The luxury car market is vibrant. This is partly because the world is getting a richer but much more because the rich are getting richer a lot faster still. Most of the JLR cars 'made in Britain' will go for export to feed the appetite of the super-rich, what their critics call the 1%, and not least those in the BRICS - Brazil, Russia, India and China.
And we need to be realistic about the production process too. A half century ago, when the Midlands car industry was at its peak, supply chains were local - now they tend to be global. So while there will be a boost in terms of some Midlands produced components the fact that much of the work of the i54 plant will involve assembly is also important.

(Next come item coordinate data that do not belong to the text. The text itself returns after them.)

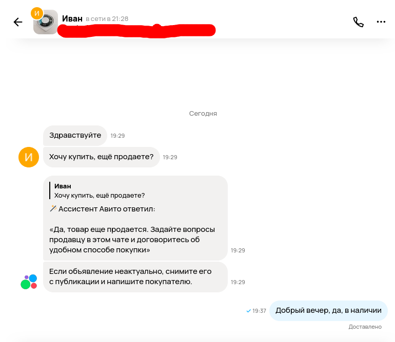Click the Avito logo avatar
395x342 pixels.
pos(29,282)
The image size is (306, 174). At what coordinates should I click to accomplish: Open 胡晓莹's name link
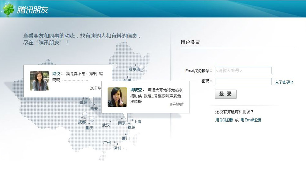136,90
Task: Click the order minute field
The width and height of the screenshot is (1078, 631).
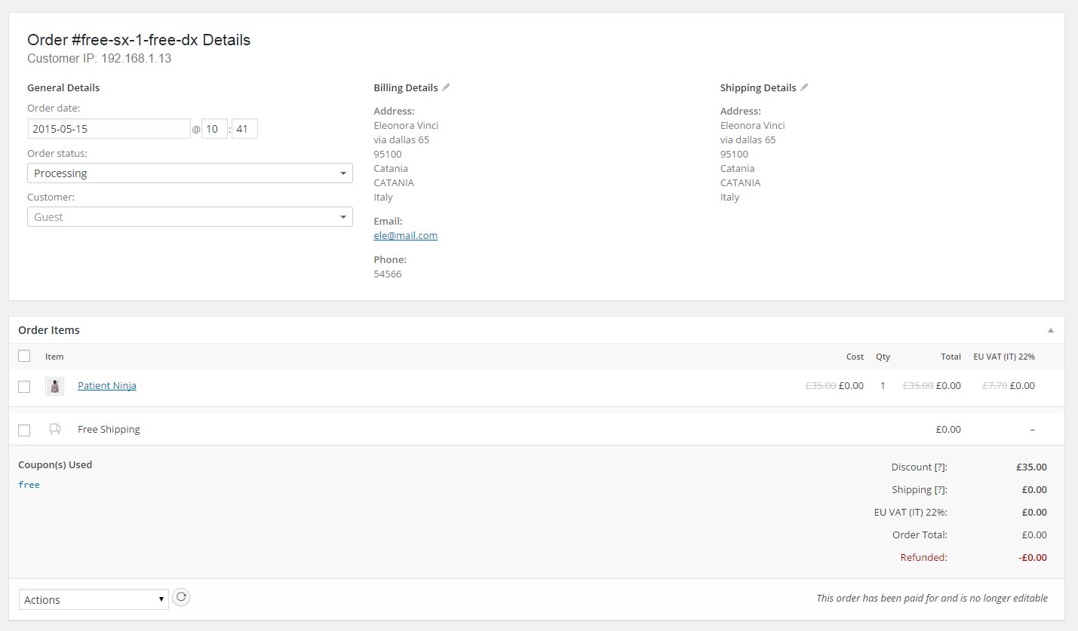Action: tap(244, 129)
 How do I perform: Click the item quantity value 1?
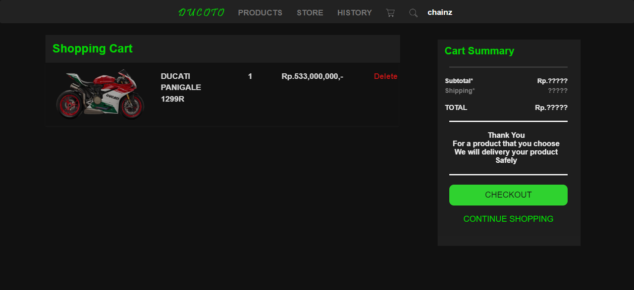[x=250, y=76]
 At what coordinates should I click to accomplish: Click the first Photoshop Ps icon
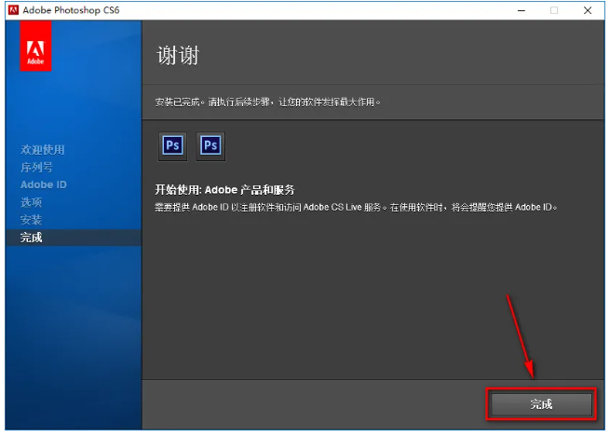pyautogui.click(x=173, y=145)
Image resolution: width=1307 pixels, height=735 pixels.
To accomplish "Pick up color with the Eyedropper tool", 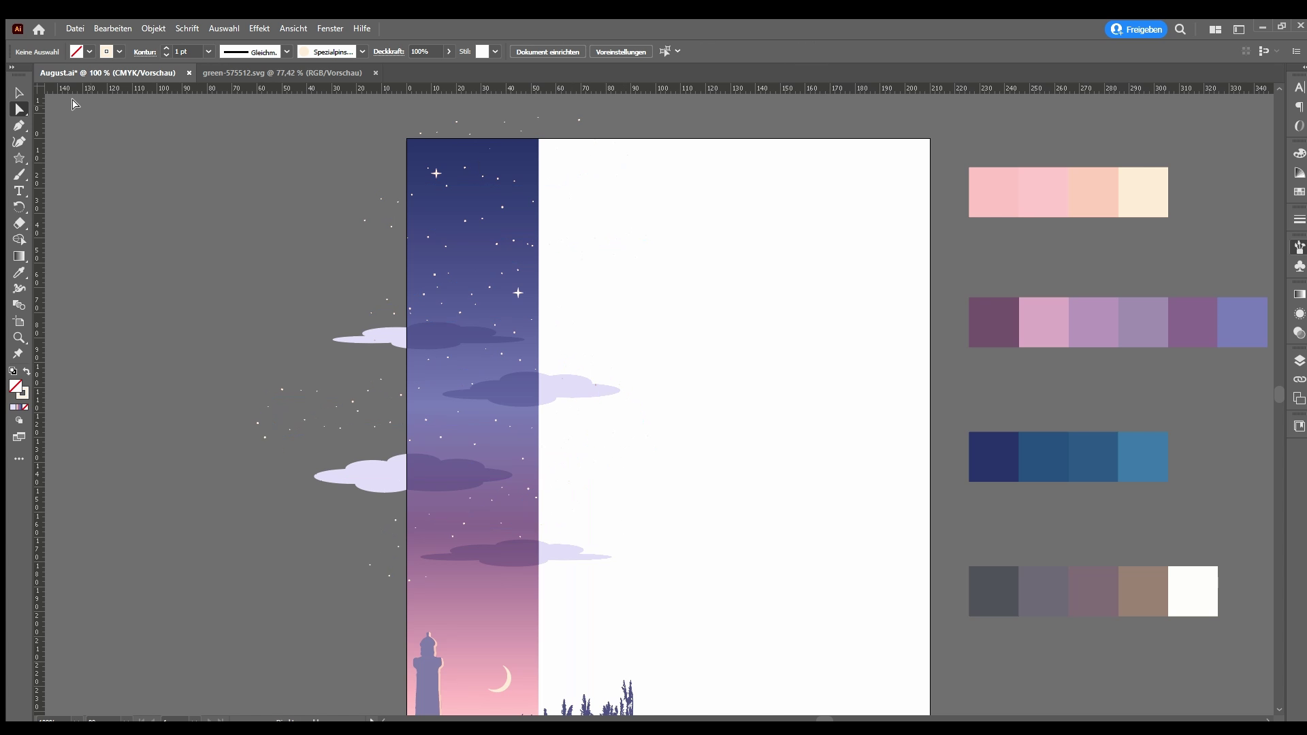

So too is something that economists call capital intensity. This is the balance between workers and machines. Once manufacturing employed millions because machines needed a lot of people to feed and operate them. But technological change means that machines have become more sophisticated. Capital intensity has risen. Any manufacturing renaissance, nationally or locally, is unlikely therefore to produce an enormous job boost.
You can see the problem in the publicity figures for the JLR plant. We simply do not know how much the plant has actually cost and how many jobs will be created. But assume that the publicity figures are right and the plant does cost £500 million and will create 1600 jobs. Then crudely this means that the amount of capital per worker is around £300,000. This is huge in global terms but increasingly commonplace in the advanced countries. As manufacturing output increases, the number of workers employed to make it is diminishing. When the plant is fully up and running, therefore, it will be interesting to see how the workforce figures break down between production workers and office staff, security guards, cooks and cleaners.